┌─ Text under study
To achieve the best conversational experience in Wingbot.ai we're building an own natural language processing (NLP) pipeline, which best suits our chatbot engine. I'll try to explain how it works.
To understand the language you have to know the meaning of every word and relations between those words. In the pre-trained model each word has its numeric representation and is placed in a multidimensional space according to its meaning. This technique is known as word2vec. To be able to understand another language we just need to train a language model for it.
When training the custom model, the training data are "mapped" onto the pre-trained models space and a subset of related words is extracted from its dictionary. We're able to determine a numeric representation of each training sample and use these data to train a neural network. The neural network training is like establishing imaginary borders between words according to which intent they belong to.
For a chatbot to be able to recognize your intention, we need to provide sample utterances and their meanings - intents. Sometimes there is a need to detect a specific type of information, for example a city - we call it entity. Intent samples with marked entities makes together the training data.
When you ask our chatbot to find a flight, for example, we'll first detect all entities - words that match with pre-defined lists or rule sets, like numbers, dates or cities. Then the NLP will try to find a numeric representation of your sentence by determining its coordinates in the the NLP model. With sentence translated to numbers we can use the previously trained neural network to recognize the winning intent and confidence of recognition.
It often happens you ask the bot about something it does not understand. The most important part of training is collecting and analyzing those misunderstandings. To provide the best experiece we use human curation as a filter for new training data. Chatbot trainers are carefully selecting new utterances or whole topics to enhance the training data. Only with regular and continuous training the NLP can achieve high understanding rates.
└─
┌─ Information shown
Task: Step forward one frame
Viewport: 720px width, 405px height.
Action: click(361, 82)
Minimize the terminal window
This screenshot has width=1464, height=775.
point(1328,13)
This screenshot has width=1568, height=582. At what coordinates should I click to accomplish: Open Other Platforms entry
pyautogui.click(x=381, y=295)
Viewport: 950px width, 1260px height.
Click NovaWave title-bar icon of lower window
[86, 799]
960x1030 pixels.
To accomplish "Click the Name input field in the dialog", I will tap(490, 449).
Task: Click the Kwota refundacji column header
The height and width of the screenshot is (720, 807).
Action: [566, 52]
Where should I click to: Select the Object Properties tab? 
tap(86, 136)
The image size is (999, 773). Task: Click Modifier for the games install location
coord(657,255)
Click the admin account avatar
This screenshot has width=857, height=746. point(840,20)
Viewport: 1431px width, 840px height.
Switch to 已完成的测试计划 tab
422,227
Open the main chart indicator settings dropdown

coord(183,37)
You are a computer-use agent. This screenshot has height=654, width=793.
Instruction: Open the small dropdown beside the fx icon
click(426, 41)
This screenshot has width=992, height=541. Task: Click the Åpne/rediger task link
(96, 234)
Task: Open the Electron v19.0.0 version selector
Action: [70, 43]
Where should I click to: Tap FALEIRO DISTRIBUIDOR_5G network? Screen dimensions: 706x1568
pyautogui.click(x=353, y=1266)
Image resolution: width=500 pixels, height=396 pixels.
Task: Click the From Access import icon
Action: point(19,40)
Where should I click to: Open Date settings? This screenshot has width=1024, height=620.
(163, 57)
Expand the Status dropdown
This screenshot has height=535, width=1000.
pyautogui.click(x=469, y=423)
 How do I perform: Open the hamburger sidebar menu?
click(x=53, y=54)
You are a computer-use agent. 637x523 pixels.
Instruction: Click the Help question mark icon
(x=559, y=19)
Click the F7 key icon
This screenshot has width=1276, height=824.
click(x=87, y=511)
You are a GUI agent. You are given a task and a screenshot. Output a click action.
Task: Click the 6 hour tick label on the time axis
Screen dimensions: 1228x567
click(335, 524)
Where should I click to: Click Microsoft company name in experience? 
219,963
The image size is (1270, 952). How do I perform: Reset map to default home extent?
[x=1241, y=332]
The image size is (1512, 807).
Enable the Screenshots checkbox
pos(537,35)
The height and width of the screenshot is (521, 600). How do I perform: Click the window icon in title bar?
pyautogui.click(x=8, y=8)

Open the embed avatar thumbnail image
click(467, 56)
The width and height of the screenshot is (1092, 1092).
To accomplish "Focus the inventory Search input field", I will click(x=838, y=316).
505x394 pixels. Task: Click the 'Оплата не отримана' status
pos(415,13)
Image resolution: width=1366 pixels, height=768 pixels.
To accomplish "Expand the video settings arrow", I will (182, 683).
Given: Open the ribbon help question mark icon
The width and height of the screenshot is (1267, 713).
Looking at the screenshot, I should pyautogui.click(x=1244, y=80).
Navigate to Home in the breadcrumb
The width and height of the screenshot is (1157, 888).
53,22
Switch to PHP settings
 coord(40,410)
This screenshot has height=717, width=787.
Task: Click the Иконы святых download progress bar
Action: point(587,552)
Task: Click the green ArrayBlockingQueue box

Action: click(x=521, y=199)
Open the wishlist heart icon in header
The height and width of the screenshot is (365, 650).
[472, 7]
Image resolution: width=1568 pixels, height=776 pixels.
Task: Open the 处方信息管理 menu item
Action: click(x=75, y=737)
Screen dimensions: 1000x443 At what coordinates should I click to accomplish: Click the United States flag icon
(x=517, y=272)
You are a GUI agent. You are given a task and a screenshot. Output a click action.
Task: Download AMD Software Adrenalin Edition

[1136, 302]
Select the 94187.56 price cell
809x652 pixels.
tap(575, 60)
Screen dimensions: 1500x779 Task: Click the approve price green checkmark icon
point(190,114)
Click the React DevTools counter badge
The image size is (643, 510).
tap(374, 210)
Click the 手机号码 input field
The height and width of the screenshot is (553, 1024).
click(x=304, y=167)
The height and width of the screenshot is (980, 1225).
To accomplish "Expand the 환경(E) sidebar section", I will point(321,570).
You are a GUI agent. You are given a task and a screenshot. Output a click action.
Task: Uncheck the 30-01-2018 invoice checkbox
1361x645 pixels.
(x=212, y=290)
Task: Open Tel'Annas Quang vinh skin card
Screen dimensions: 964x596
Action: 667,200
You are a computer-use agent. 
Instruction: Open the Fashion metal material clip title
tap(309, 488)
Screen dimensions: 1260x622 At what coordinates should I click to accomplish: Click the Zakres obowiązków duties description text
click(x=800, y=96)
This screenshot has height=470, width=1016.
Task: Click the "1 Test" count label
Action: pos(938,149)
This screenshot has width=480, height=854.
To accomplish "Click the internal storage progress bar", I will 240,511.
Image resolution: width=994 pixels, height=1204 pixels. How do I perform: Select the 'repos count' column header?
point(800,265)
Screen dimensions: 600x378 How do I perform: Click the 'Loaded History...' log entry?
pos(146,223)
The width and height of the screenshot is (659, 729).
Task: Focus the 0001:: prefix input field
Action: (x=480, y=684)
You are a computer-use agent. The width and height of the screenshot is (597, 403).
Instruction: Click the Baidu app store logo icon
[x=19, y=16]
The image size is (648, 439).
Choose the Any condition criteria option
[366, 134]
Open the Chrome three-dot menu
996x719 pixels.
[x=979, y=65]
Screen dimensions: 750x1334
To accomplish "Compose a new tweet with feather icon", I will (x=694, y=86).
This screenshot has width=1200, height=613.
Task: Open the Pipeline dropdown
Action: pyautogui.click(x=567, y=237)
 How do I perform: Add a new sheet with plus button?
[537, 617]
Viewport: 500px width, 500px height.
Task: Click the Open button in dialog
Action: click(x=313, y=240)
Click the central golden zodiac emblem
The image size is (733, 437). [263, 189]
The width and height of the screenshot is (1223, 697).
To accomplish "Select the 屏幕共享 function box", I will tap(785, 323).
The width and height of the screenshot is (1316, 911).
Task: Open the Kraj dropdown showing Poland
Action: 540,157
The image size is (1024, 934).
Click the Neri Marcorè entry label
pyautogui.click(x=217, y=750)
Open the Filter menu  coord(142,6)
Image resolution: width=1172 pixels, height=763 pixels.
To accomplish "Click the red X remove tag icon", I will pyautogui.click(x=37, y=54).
└─
What you have to do: Summarize the text on Wingbot.ai's language processing in two sentences. The material here comes from a different source than the text.

Exercise response: Wingbot.ai is building its own NLP pipeline, where a pre-trained word2vec model places each word in a multidimensional space by its meaning, and training data made of sample utterances with their intents and marked entities is mapped onto that space to train a neural network. When someone writes to the chatbot, it first detects entities, then turns the sentence into numbers and uses the trained network to find the winning intent and its confidence, while chatbot trainers regularly select new utterances from misunderstandings to improve the training data.